From 2019, the M5 will terminate at the interchange. The new M5 will have a carrying capacity of 150,000 vehicles per day, 50 per cent more than the existing M5. Potential traffic will be further increased by a similar amount, if two extra stages that are planned are ever built: the “Sydney Gateway”, which is intended to provide a tollway from the St Peters Interchange to the airport, and the M4-M5 link. Neither the M4-M5 tollway nor the Sydney Gateway are currently funded.
The WDA claims that the extra traffic from these tollways can be accommodated by widening Campbell Street to two lanes, widening Euston and Gardeners Road to three lanes, and by building two new bridges over the Alexandria Canal. The truth is that these roads are all already clogged. Adding extra lanes won’t help because the roads that these roads feed are also clogged.

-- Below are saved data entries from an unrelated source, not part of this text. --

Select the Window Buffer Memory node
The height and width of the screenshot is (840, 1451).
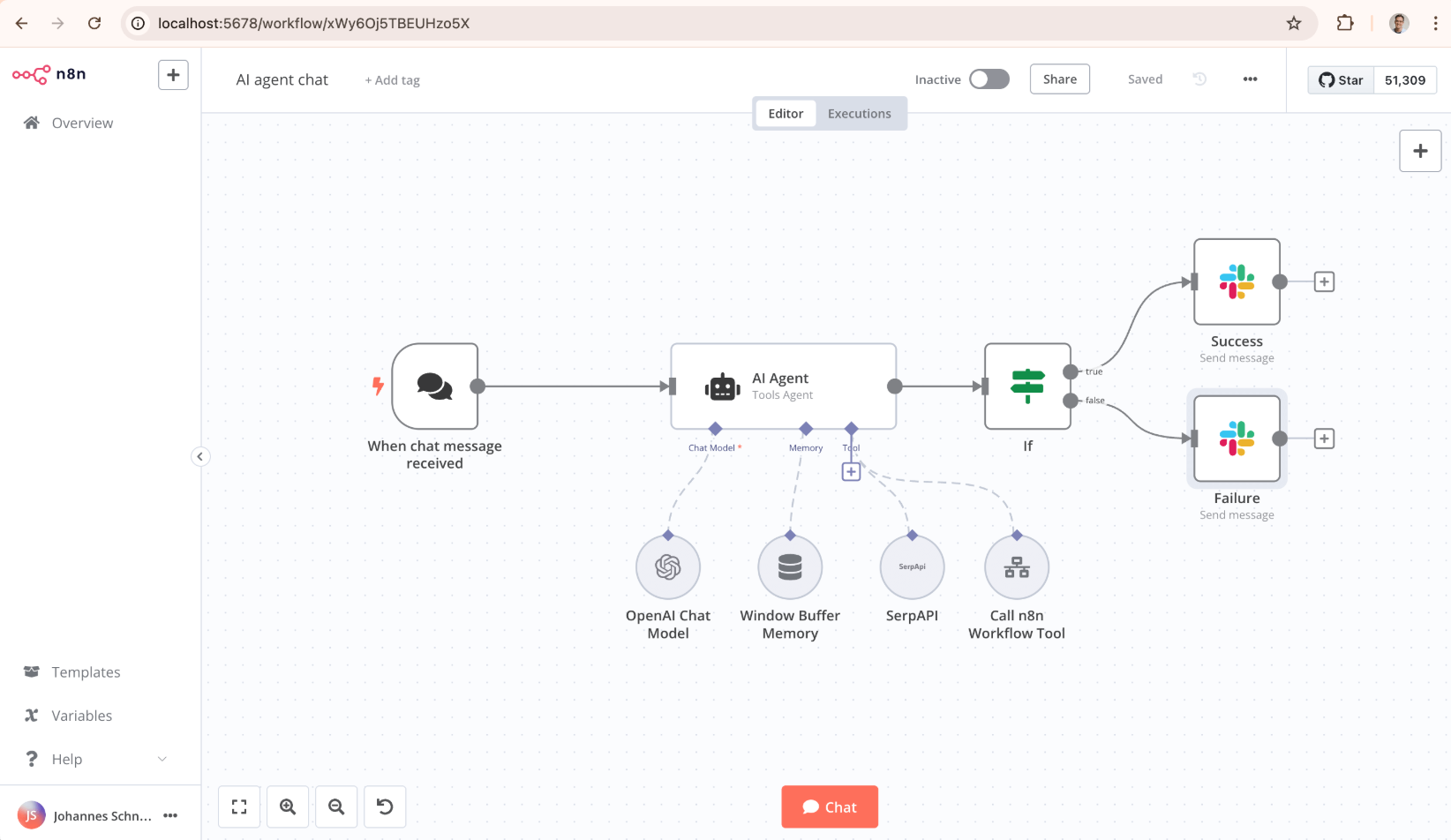(790, 567)
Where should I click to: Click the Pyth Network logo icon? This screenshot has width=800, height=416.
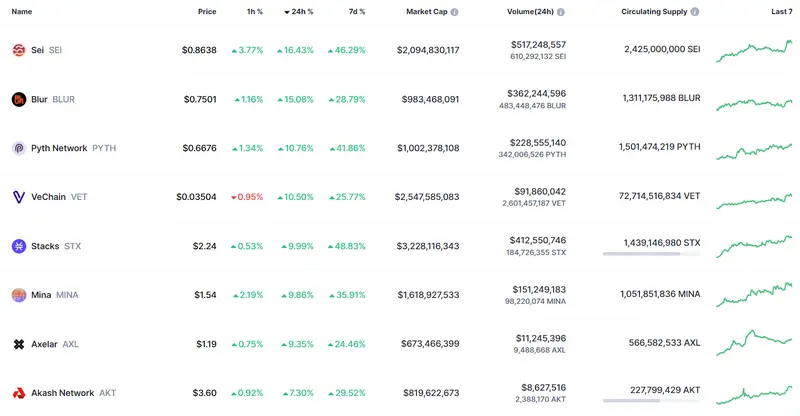coord(18,148)

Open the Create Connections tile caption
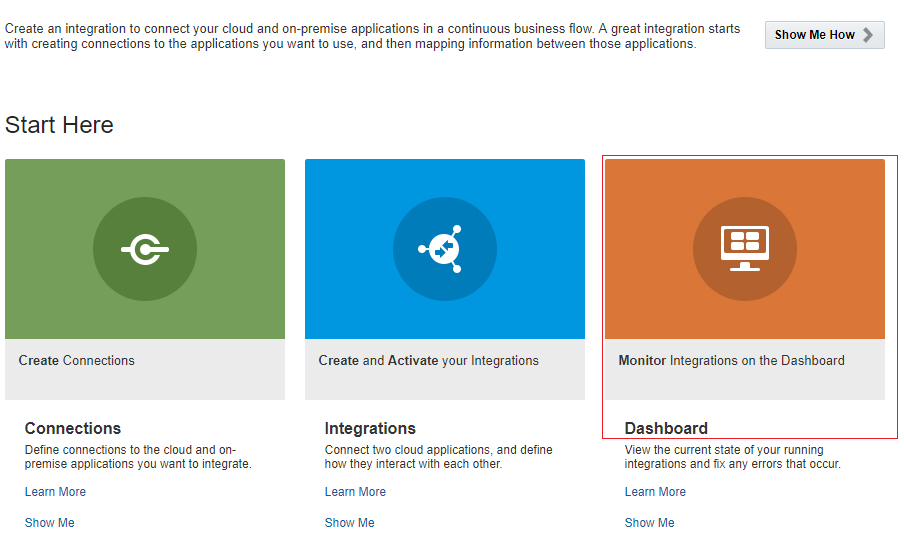click(77, 361)
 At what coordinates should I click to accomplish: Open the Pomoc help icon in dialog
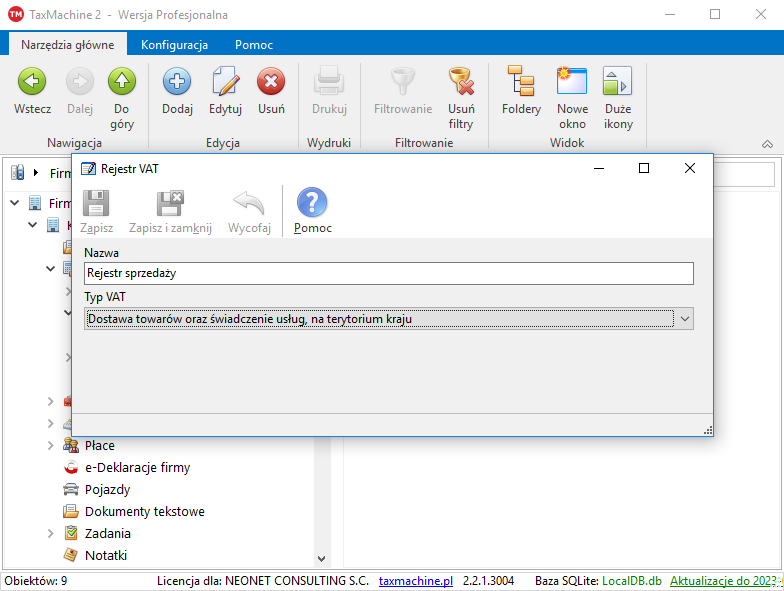point(312,204)
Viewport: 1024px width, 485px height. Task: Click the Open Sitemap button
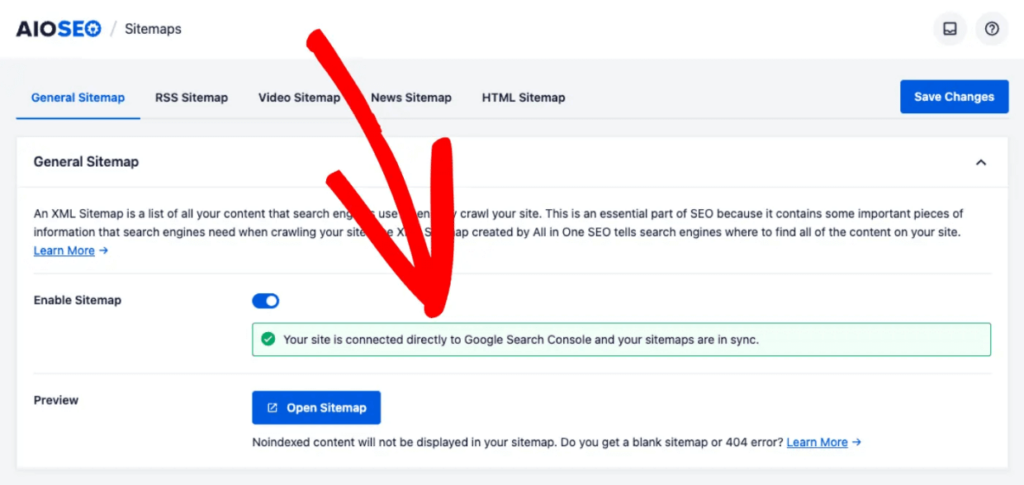tap(316, 408)
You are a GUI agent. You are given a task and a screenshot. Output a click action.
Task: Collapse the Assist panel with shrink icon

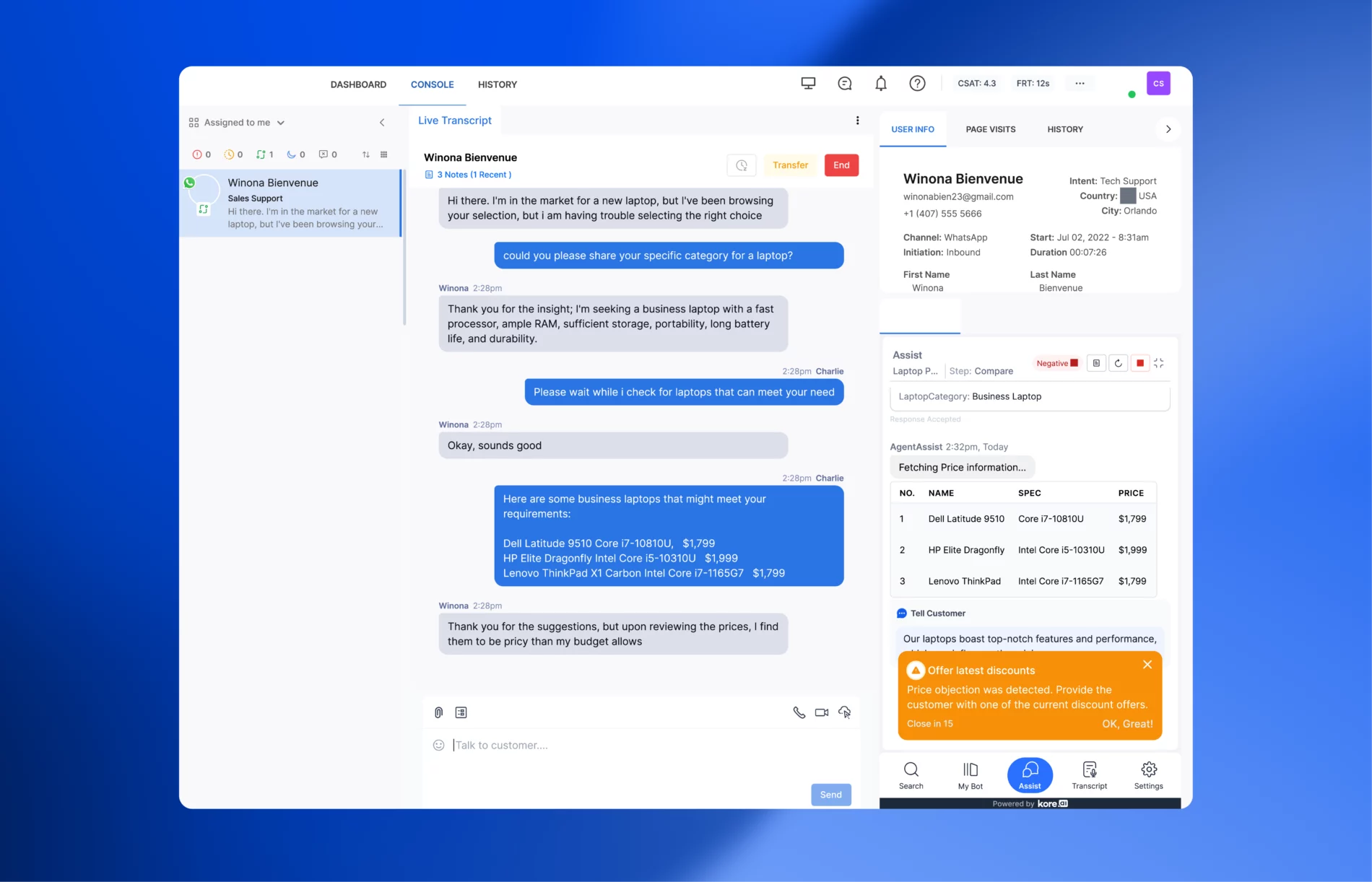[x=1159, y=363]
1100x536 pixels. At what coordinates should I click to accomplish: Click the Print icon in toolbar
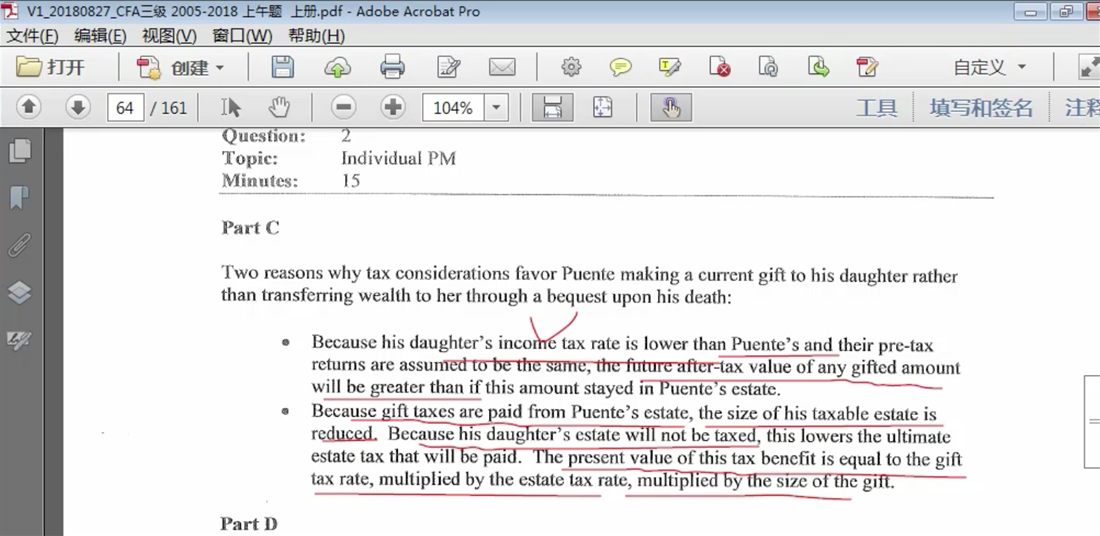(x=392, y=68)
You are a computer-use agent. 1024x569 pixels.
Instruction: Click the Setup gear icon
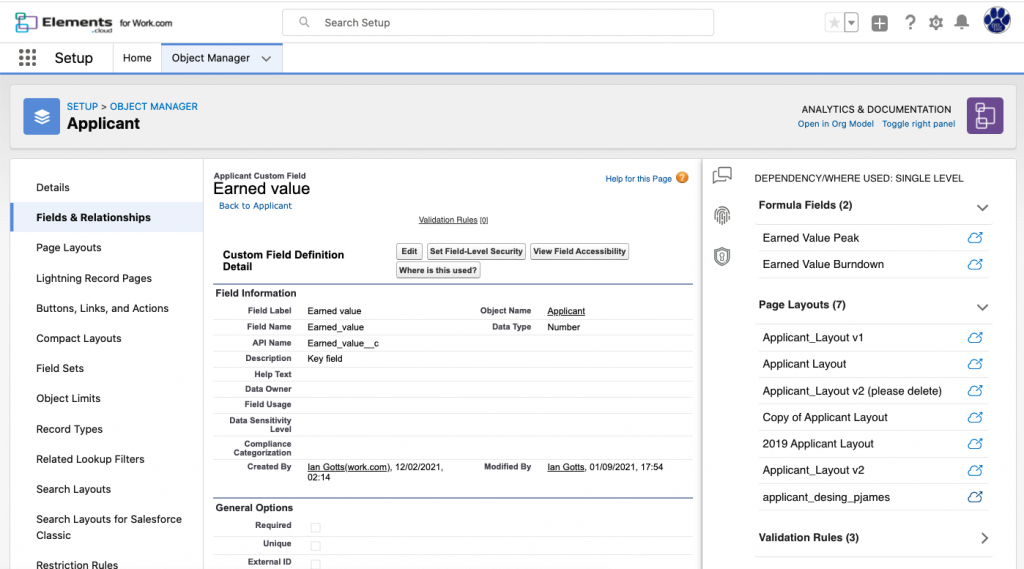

The WDA has carried out traffic modelling and a business case, which it is refusing to release. Alexandria Residents Action Group, like many other community groups, believes this is because the modelling shows that WestConnex will make congestion worse, not better, and because the business case shows that WestConnex is not financially viable. We call on the WDA to release these documents. Without the full facts, there can be no genuine consultation on the merits of this project.
The interchange, which we are calling the “Crown of Thorns” because of its resemblance to the starfish, is planned to be some 30 metres high, approximately the height of an eight-storey building. It will have not one but two exhaust stacks within a few hundred meters of St Peters Public School, local homes, and Sydney Park.
We are shocked, but not surprised.
If this goes ahead, it will be a disaster for the inner city. But it will be almost as bad for Western Sydney commuters. They’ll be paying up to $26 a day for roads that might carry more traffic than the current M4 and M5, but at the same speed that they currently travel. Money spent on WestConnex is money that isn’t being spent on schools, hospitals, local roads, public transport and all the infrastructure necessary to create jobs in the West. What governments of both stripes ought to be doing is creating jobs where people live.